Entonces llegó el día del matrimonio de Ezequiel y su posterior luna de miel en Acapulco. No hizo falta ponerse de acuerdo respecto a la distancia. Simplemente dejaron de escribirse. Lo que no podía ser no fue. María estuvo triste unas semanas, en las que bebió y bailó con sus amigas a diario, y en las que jugó a enamorarse de varias personas que fue conociendo en el camino. Muy en el fondo, quería estar sola. Quería esperar. No sabía por qué, pero quería esperar. Pero María no era una mujer paciente.
Fue así que a los pocos meses conoció a Martín. Un tipo fogoso, como ella, repleto de tatuajes, con el que podía bailar hasta la madrugada y que siempre parecía dispuesto a algo nuevo. Era como encontrarse consigo misma, pero en un cuerpo de varón. Y se atrajeron el uno al otro como dos automóviles en un accidente de tránsito.

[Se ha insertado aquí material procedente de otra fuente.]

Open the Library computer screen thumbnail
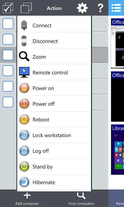Viewport: 124px width, 207px height. (x=118, y=149)
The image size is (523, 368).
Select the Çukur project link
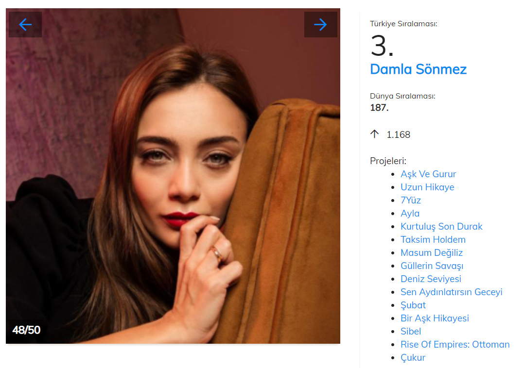413,357
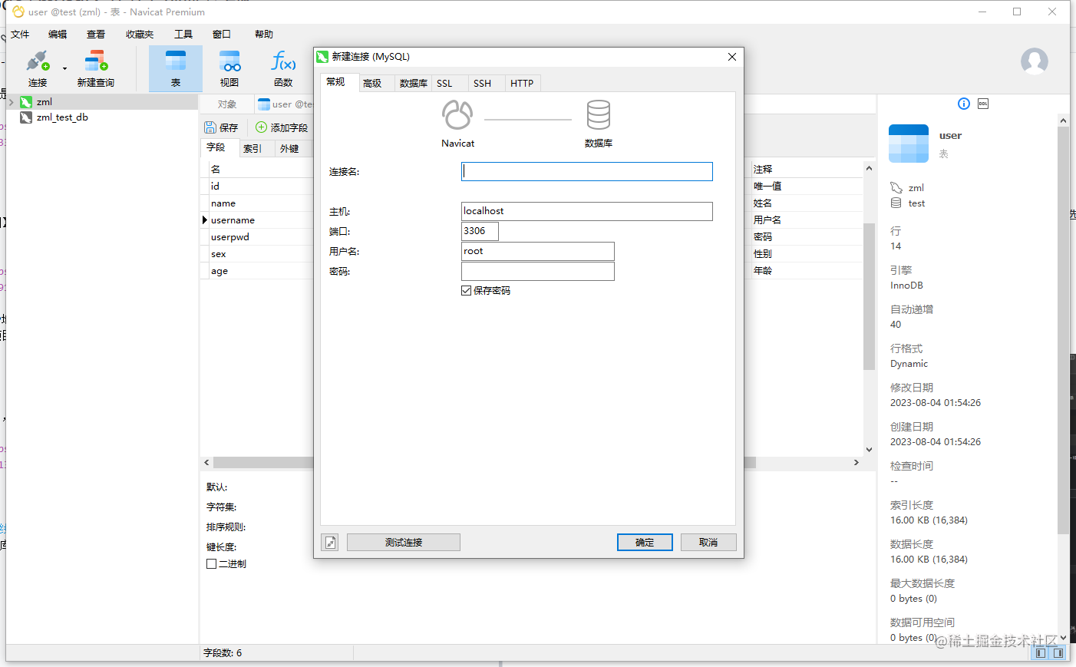The width and height of the screenshot is (1076, 667).
Task: Uncheck the 保存密码 checkbox
Action: pyautogui.click(x=466, y=290)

Atrapados el uno en el otro, comenzaron una relación intensa, que con el tiempo fue llenando más y más las expectativas de María: se fue haciendo profunda, libre, descarnadamente sincera. Y cargada de un amor muy distinto al que había sentido por Ezequiel: este era un amor impaciente, atrevido, como ella, como Martín. Un año después de conocerse en una discoteca, y en contra de lo que todas sus amigas habían previsto, María y Martín planeaban su vida juntos. El nombre de Ezequiel pasó a ser uno más en la agenda telefónica de María.

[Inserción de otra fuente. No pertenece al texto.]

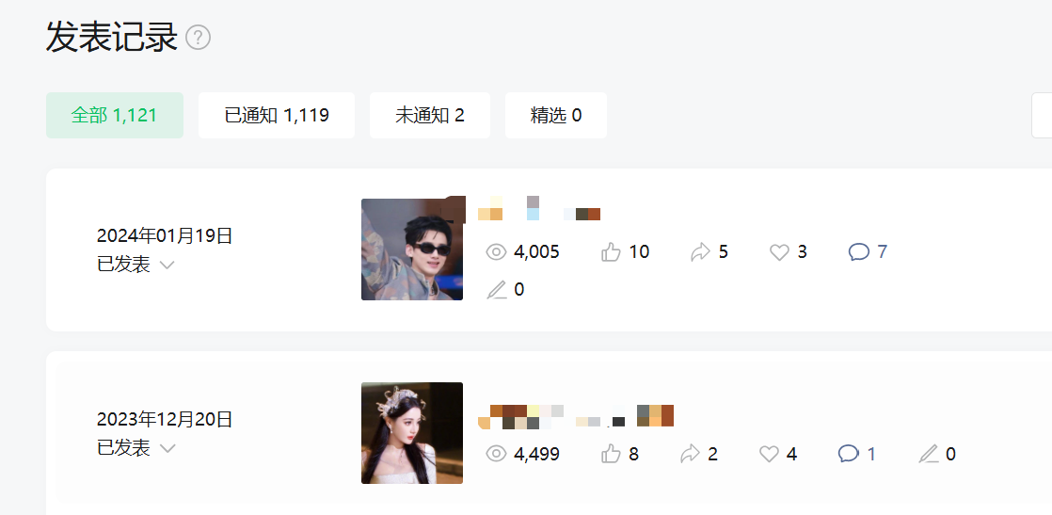Open the 未通知 2 tab

pos(430,116)
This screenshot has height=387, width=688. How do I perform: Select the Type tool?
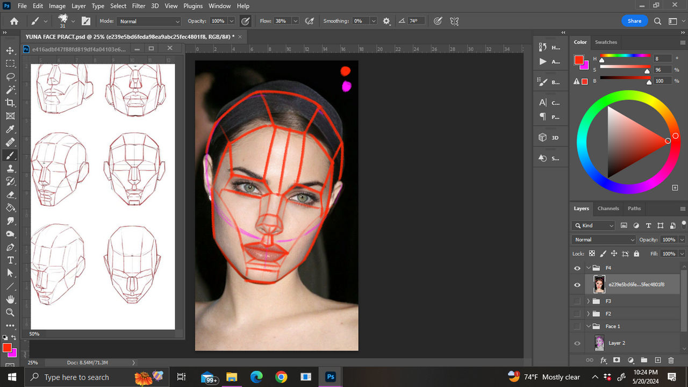coord(11,260)
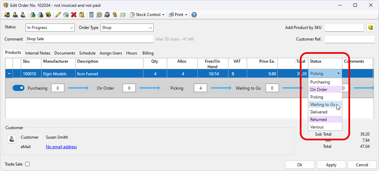This screenshot has width=379, height=171.
Task: Click the Apply button
Action: [x=331, y=165]
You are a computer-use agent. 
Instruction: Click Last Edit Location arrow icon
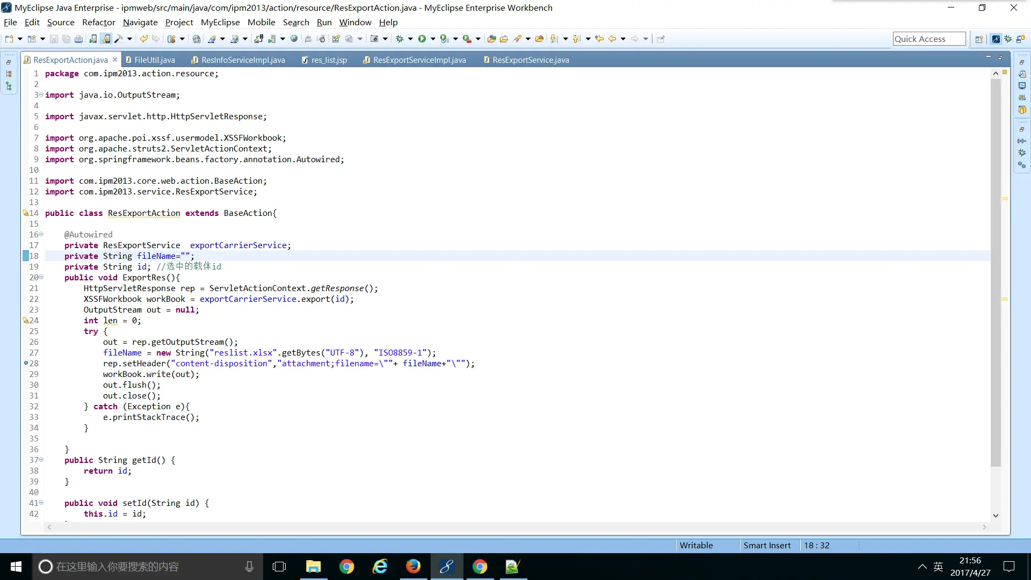tap(599, 39)
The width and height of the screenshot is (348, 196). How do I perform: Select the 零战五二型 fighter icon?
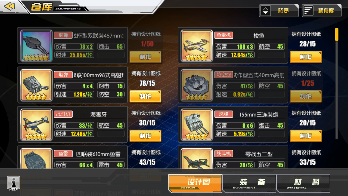point(197,158)
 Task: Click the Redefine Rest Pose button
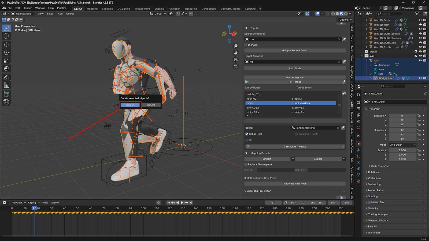[x=295, y=184]
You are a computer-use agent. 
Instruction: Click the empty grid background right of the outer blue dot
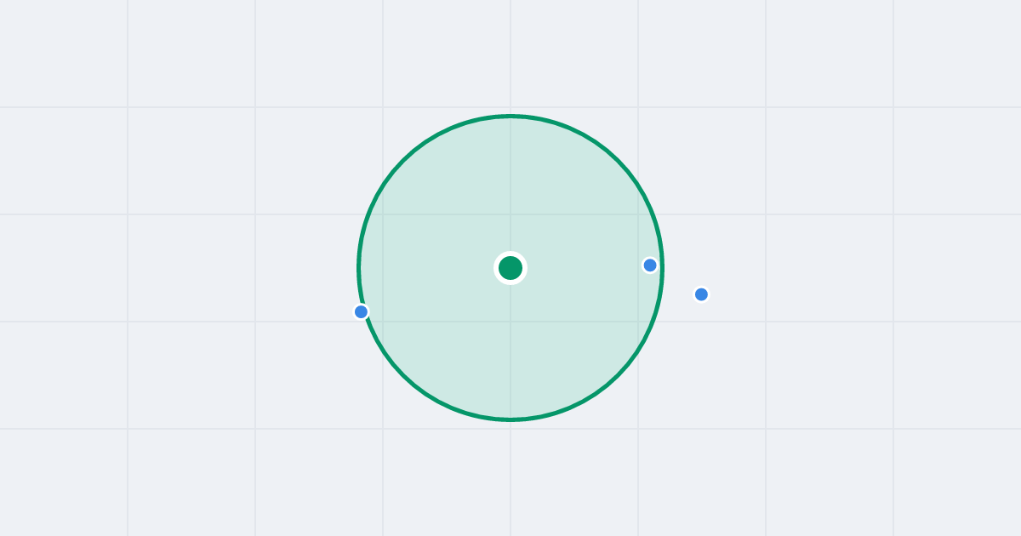(851, 294)
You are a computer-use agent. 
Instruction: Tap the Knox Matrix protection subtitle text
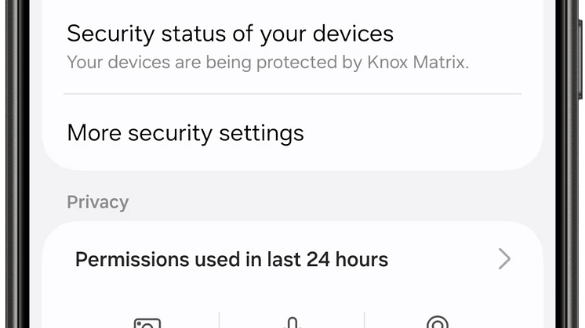pyautogui.click(x=267, y=62)
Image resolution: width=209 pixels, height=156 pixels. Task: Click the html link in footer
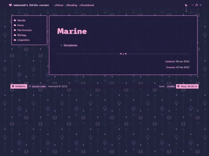[162, 86]
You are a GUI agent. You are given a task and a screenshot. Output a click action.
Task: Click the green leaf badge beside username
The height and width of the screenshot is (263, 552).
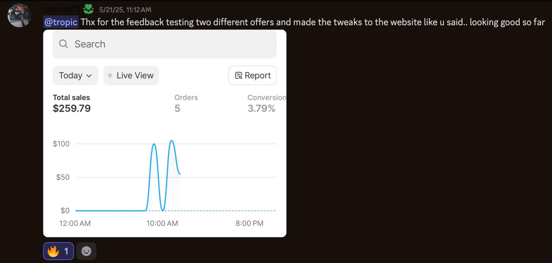pyautogui.click(x=89, y=9)
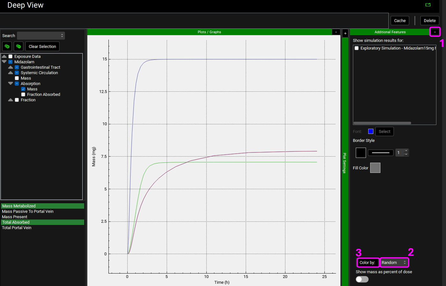This screenshot has height=286, width=446.
Task: Click the plus button beside Plot Settings
Action: 345,33
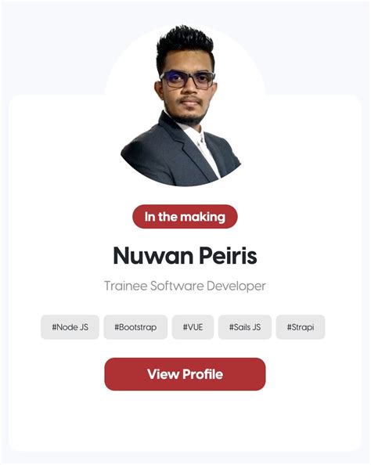Click the Trainee Software Developer subtitle
This screenshot has height=465, width=371.
(x=185, y=286)
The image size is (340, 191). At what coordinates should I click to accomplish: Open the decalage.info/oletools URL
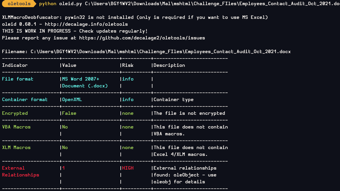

Hasta que un día, el menos sospechado, María recibió un mensaje de su antiguo enamorado. La extrañaba, quería saber cómo estaba. Y así volvieron a verse, en la misma cafetería en donde se habían conocido, casi dos años atrás. Ezequiel vestía traje y una corbata, casi idénticos a los que llevaba aquel día en que se habían visto por primera vez. Se veía triste, arrepentido. Su matrimonio se había desinflado, se había vuelto gris en muy poco tiempo, y habían decidido separarse.
María, en cambio, lucía plena, radiante, como un incendio en su máximo momento. Y aunque sentía por Ezequiel una nostalgia inesperada, no logró recordar qué fue lo que le había atraído de él. Su ecuanimidad se había convertido en pasividad, su delicadeza en desánimo. Algo se había apagado dentro suyo, y parecía necesitar del fuego de María para volver a encenderlo. Solo que esta vez fue María quien no se animó a correr el riesgo. Su relación con Martín era un hallazgo valioso, inesperado. Y aunque sentía por Ezequiel una compasión profunda (a fin de cuentas, había estado en su lugar), no supo realmente cómo ayudarlo. Ahora era su turno de esperar.
Esa tarde María le contó las cosas que hizo durante su ausencia y trató de darle ánimos. Le dijo que no se arrepintiera, que no viviera la vida pensando en las elecciones pasadas, y Ezequiel por su parte lloró, aunque no dijo por qué exactamente lloraba. Poco antes de separarse, María le obsequió algo que le había traído: el reloj de arena que había tenido durante años en su mesa de noche. Se lo entregaba como un recuerdo, como un mensaje y una instrucción para la vida.
“¿No te va a hacer falta?”, le preguntó Ezequiel, que de alguna manera parecía un poco más reconfortado.
“No”, respondió ella, señalándose el tatuaje en el hombro, “tengo otro que funciona mucho mejor”.
Referencias:
- “Relato” en Wikipedia.
¿Qué es un relato?
Un relato o narración es un conjunto de sucesos reales o ficcionales organizados y expresados a través del lenguaje, es decir, un cuento, una crónica, una novela, etc. Los relatos forman parte importante de la cultura, y contarlos y/o escucharlos (o, una vez inventada la escritura, leerlos) constituye una actividad ancestral, considerada entre las primeras y más esenciales de la civilización.